On Thursday at CinemaCon, the national theater owners' convention, Amazon Studios' marketing and distribution chief Bob Berney presented the company's distribution strategy and made clear that the titles it acquires will have their own theatrical windows before streaming on Amazon.

"All films will be released theatrically, with an aggressive marketing campaign to bring audiences to your theaters," Berney said, according to The Wrap.

This is very different from the Netflix model. So far Netflix has released movies in theaters at the same time they go on the massive streaming service. Because of that, many of the large chains boycotted the runs of titles like "Beasts of No Nation" and "Crouching Tiger, Hidden Dragon: Sword of Destiny."
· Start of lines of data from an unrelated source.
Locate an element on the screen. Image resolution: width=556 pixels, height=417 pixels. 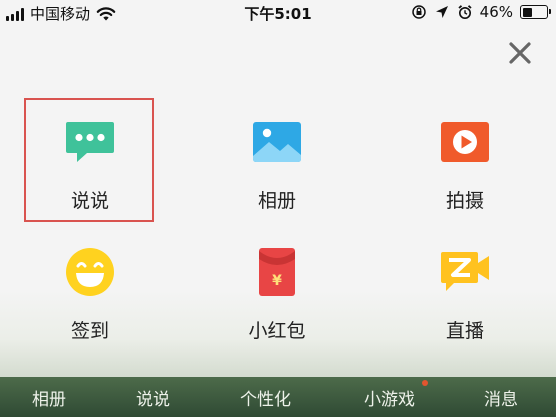
bottom-nav: 相册 说说 个性化 小游戏 消息 is located at coordinates (278, 397). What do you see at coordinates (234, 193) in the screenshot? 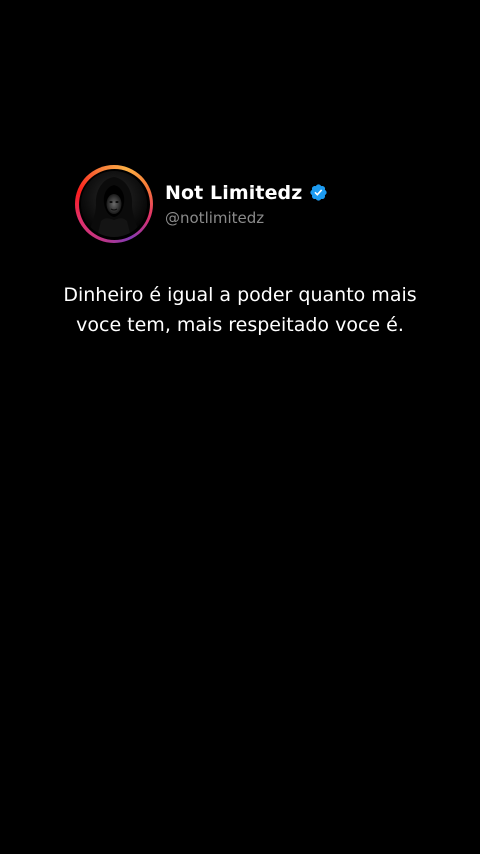
I see `display-name: Not Limitedz` at bounding box center [234, 193].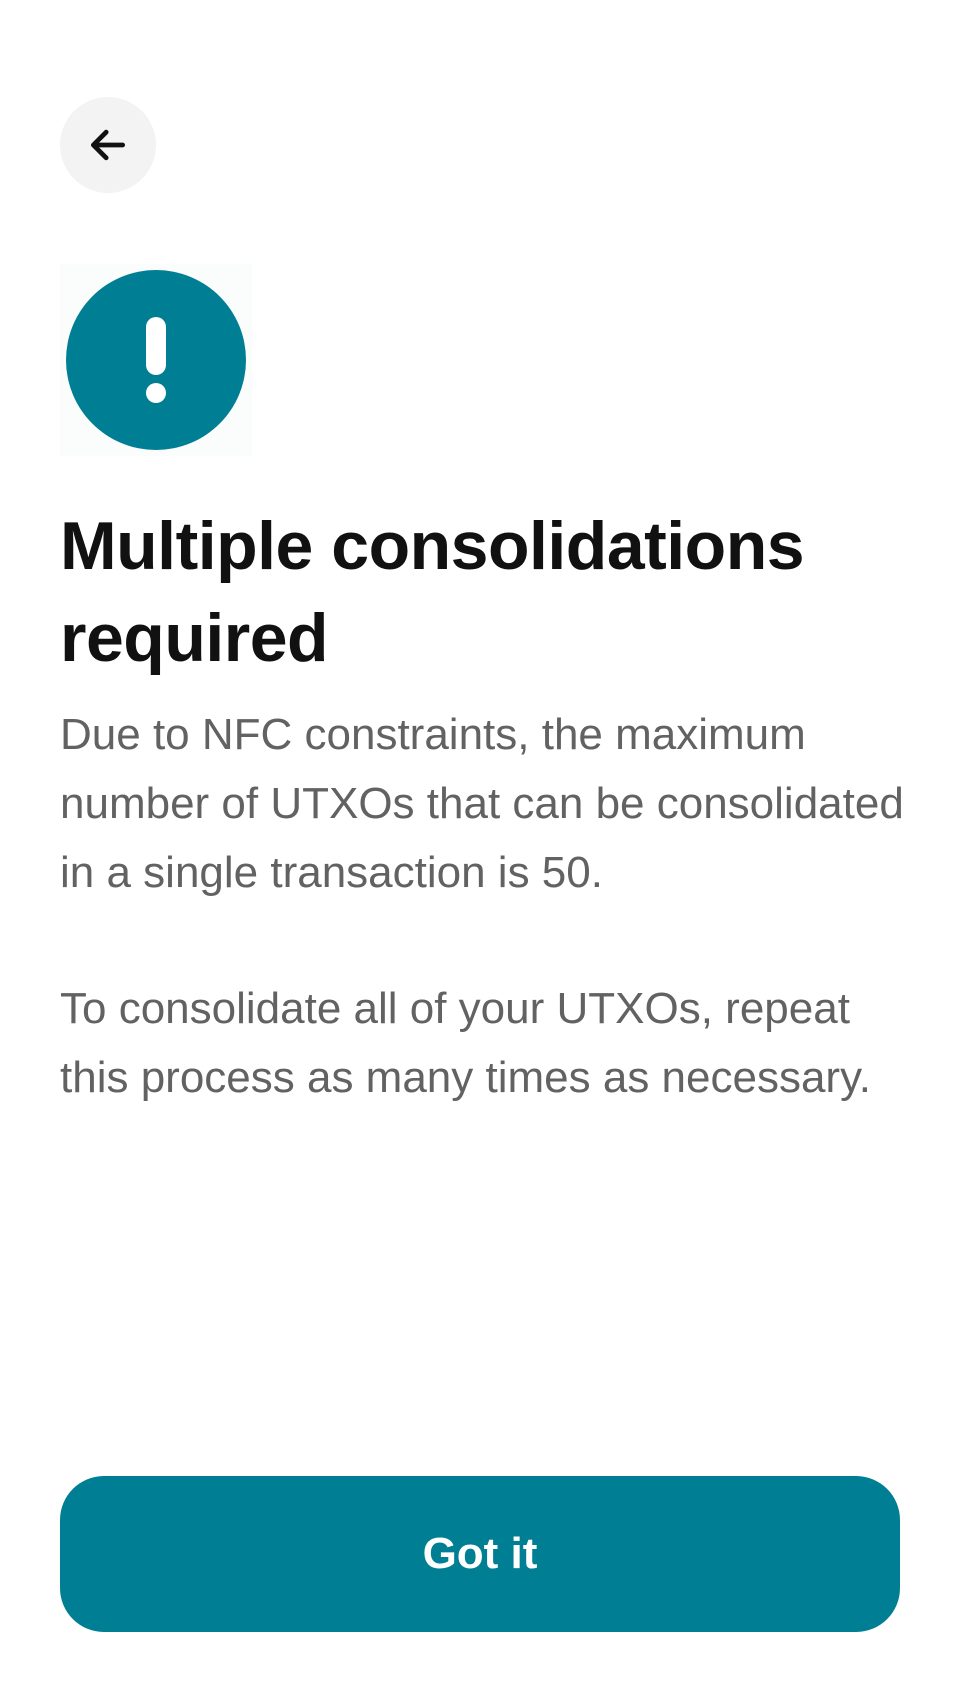 Image resolution: width=960 pixels, height=1704 pixels. I want to click on alert-circle, so click(156, 360).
Amazon grabbed headlines earlier this year at the Sundance Film Festival when it dished out huge amounts for multiple titles such as the Casey Affleck-starring "Manchester by the Sea" ($10 million) and "Complete Unknown ($2 million), starring Rachel Weisz and Michael Shannon.

chiraq

Amazon

"Chi-Raq."

In playing nice with theaters, Amazon can release these titles in a traditional manner that will not just build awards potential (as is the case for "Manchester by the Sea," which is already receiving Oscar buzz) but also increase the chances for more box-office return than Netflix's "Beasts" ($90,777 gross in theaters) and "Sword of Destiny" (released on only a handful of IMAX screens, it never reported its box-office take).

Using a more traditional model seemed to work for Amazon when it released Spike Lee's "Chi-Raq" in theaters over a month before putting it online last year. The film grossed over $2.6 million.

"Theatrical runs position a movie as a real movie in customers' eyes," Berney said at CinemaCon. "Our goals are aligned with exhibition."

Disclosure: Jeff Bezos is an investor in Business Insider through hispersonal investment company Bezos Expeditions.